Außerdem seien die Downloads ein Fehler gewesen, "den man nicht rechtfertigen und leider nicht mehr rückgängig machen kann". Gleichzeitig habe sich ihr Mandant nach der Hausdurchsuchung schnell Hilfe geholt. In sieben Stunden bei einem Psychotherapeuten habe er die Tat aufgearbeitet und dabei zeigte sich, dass der Angeklagte keine pädophilen Neigungen habe, so die Verteidigerin. Darüber hinaus meldete er sich bei einem Medienworkshop der Brücke Dachau an, der Verein fördert unter anderem die gesellschaftliche Eingliederung von straffälligen Heranwachsenden. Unter anderem geht es bei dem Medienworkshop einen Tag lang um Medienkompetenz und den Umgang mit kinderpornografischen Inhalten, so Sozialpädagoge Karl Hartmann von der Brücke Dachau.

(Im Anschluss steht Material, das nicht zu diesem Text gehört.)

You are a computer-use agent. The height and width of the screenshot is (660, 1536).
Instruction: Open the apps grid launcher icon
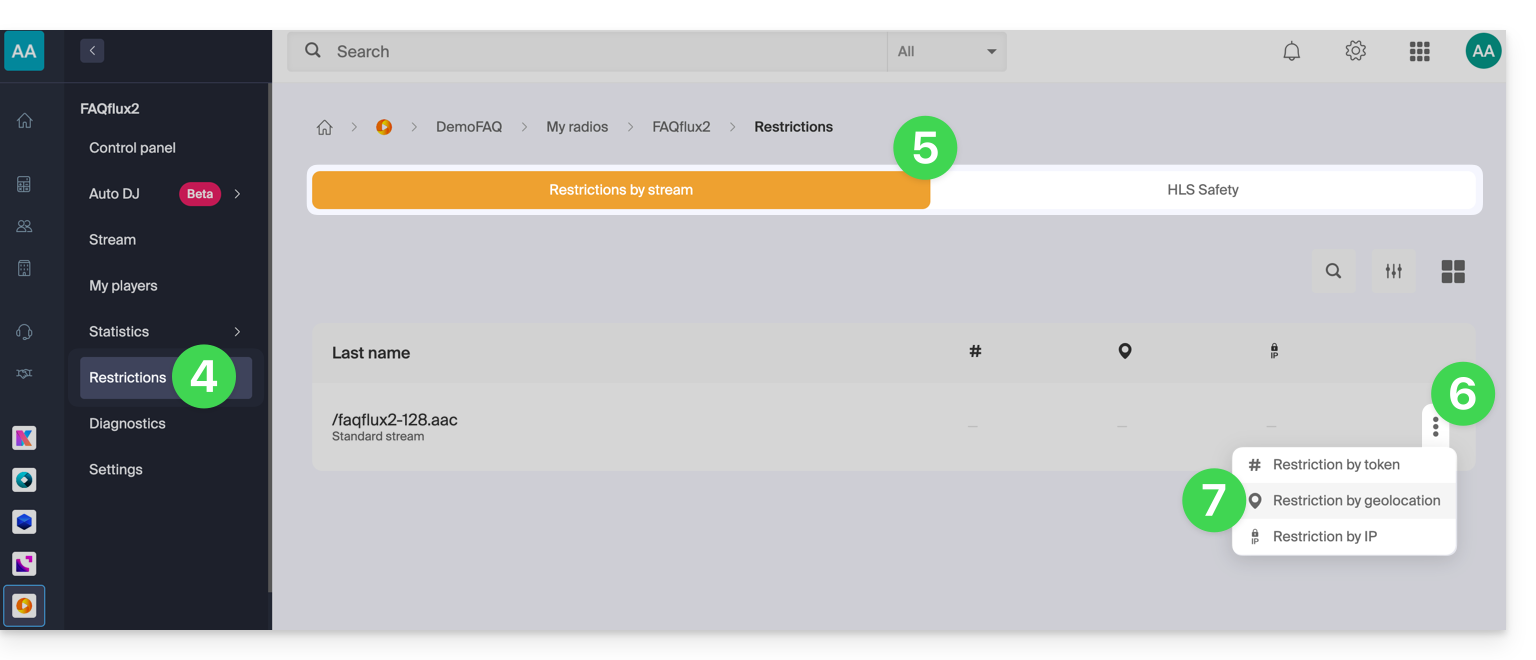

Staatsanwalt fordert Jugendarrest
Im Gespräch erfuhr Karl Hartmann vom Angeklagten, dass er ein "Sport- und Bewegungsmuffel" sei und einen großen Teil seiner Freizeit am liebsten mit digitalen Endgeräten verbrachte. Zum Tatzeitpunkt und auch aktuell lebt der 20-Jährige noch bei seiner Mutter. Sozialpädagoge Hartmann plädierte daher für die Anwendung von Jugendstrafrecht, da der Download der Kinderpornos wohl ein "singuläres Ereignis" gewesen sei und erklärte für den Angeklagten: "Ihm ist schon bewusst, dass die Kinder missbraucht und misshandelt wurden und dadurch ihr ganzes Leben zerstört wurde."
Staatsanwalt Marcel Böger willigte ein, Jugendstrafrecht anzuwenden, da der Angeklagte zum Tatzeitpunkt - trotz seiner Ausbildung - noch von seinem Elternhaus abhängig war. Zu Lasten des Angeklagten spreche, dass die Dateien zum Teil schweren sexuellen Missbrauch von Kindern zeigen, wie das Video, in dem eine Sechsjährige sexuell missbraucht werde. Außerdem waren es mehrere Medien, die sich der damals 19-Jährige heruntergeladen hatte: "Das war nicht nur Neugierde." Als Strafe forderte der Staatsanwalt ein Wochenende im Jugendarrest und, dass der Angeklagte die Kosten des Verfahrens trage. Daraufhin erklärte die Verteidigerin, dass ihr Mandant die Verfahrenskosten von rund 7600 Euro mit seinem Netto-Gehalt von rund 1000 Euro nicht stemmen könne, da er für seinen Arbeitsweg hohe Spritkosten und gleichzeitig keine Rücklagen habe.
Richterin Handl urteilte, dass der 20-Jährige insgesamt 500 Euro, mindestens 100 Euro im Monat, an den Landesverband Bayern des Kinderschutzbundes überweisen muss. Außerdem trägt er mit 1500 Euro einen Teil der Prozesskosten, die übrigen rund 6000 Euro muss die Staatskasse übernehmen. Handl sah den Freiheitsarrest als nicht notwendig: "Ich denke, der Angeklagte hat schon viel aus der Tat gelernt." Ähnlich wie der Staatsanwalt rechnete sie dem 20-Jährigen positiv an, dass er noch nicht vorbestraft gewesen sei, nichts dagegen gehabt hätte, dass sein Handy eingezogen worden sei und er sich schnell zu Psychotherapie und Medienworkshop angemeldet habe. Trotzdem betonte sie: "Die Bilder und Videos zeigen schweren sexuellen Missbrauch, zum Teil von noch sehr jungen Kindern."